• [WHAT IS NEEDED]:
Set down, word for word, every line of the material below from the one containing "Viewport: 391px width, 221px height." through the one containing "The width and", but none of its pictures.

• [PROVIDED RECORDS]:
▬▬▬▬▬▬▬▬▬▬
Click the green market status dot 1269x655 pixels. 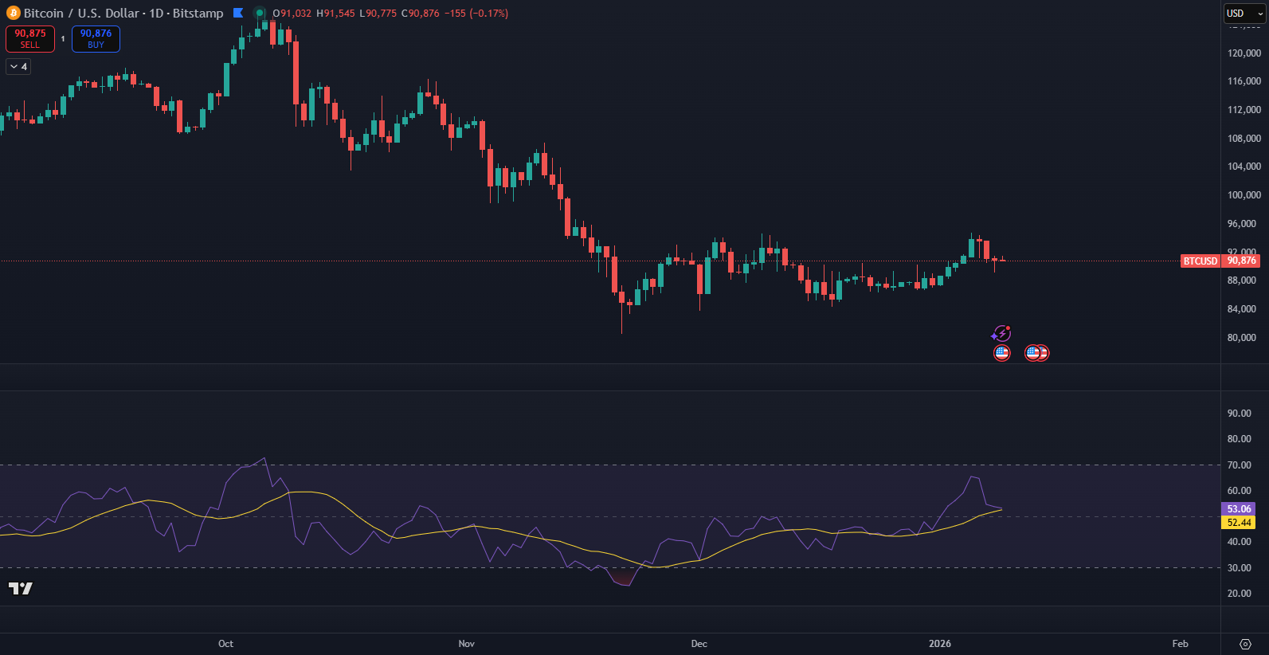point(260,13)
▬▬▬▬▬▬▬▬▬▬
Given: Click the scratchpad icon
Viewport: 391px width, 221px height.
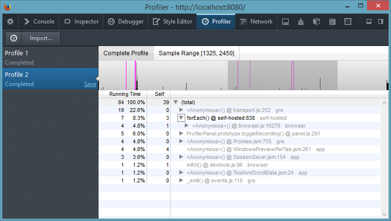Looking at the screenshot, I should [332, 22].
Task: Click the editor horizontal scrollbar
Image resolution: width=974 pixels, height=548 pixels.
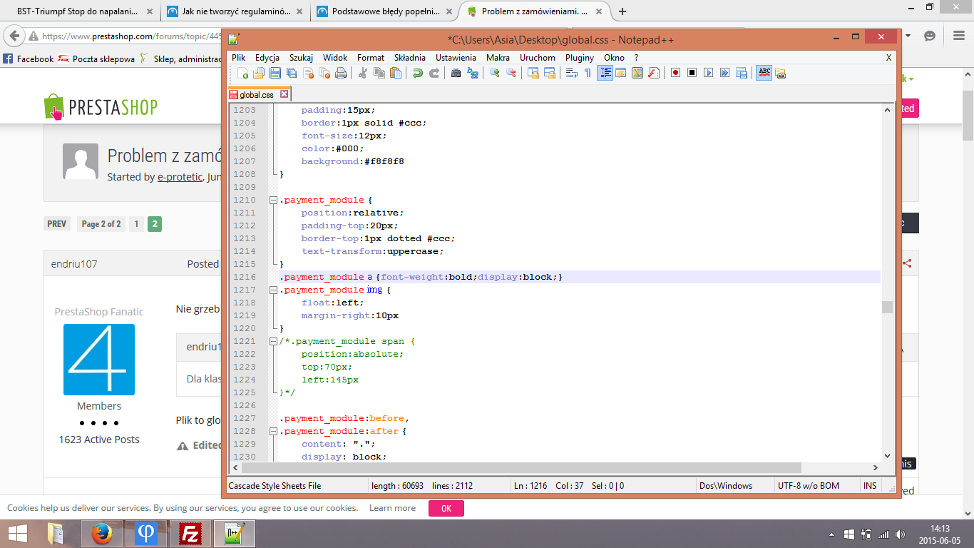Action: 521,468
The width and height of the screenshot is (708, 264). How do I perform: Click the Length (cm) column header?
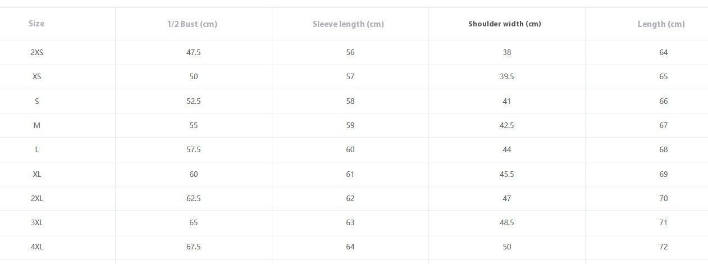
▬▬▬▬▬▬▬▬▬▬
• [RESULT FOR THIS TASK]:
Viewport: 391px width, 221px height.
Looking at the screenshot, I should [332, 22].
Task: Click the editor horizontal scrollbar
Image resolution: width=974 pixels, height=548 pixels.
Action: 521,468
The width and height of the screenshot is (708, 264). How do I perform: Click the Length (cm) column header?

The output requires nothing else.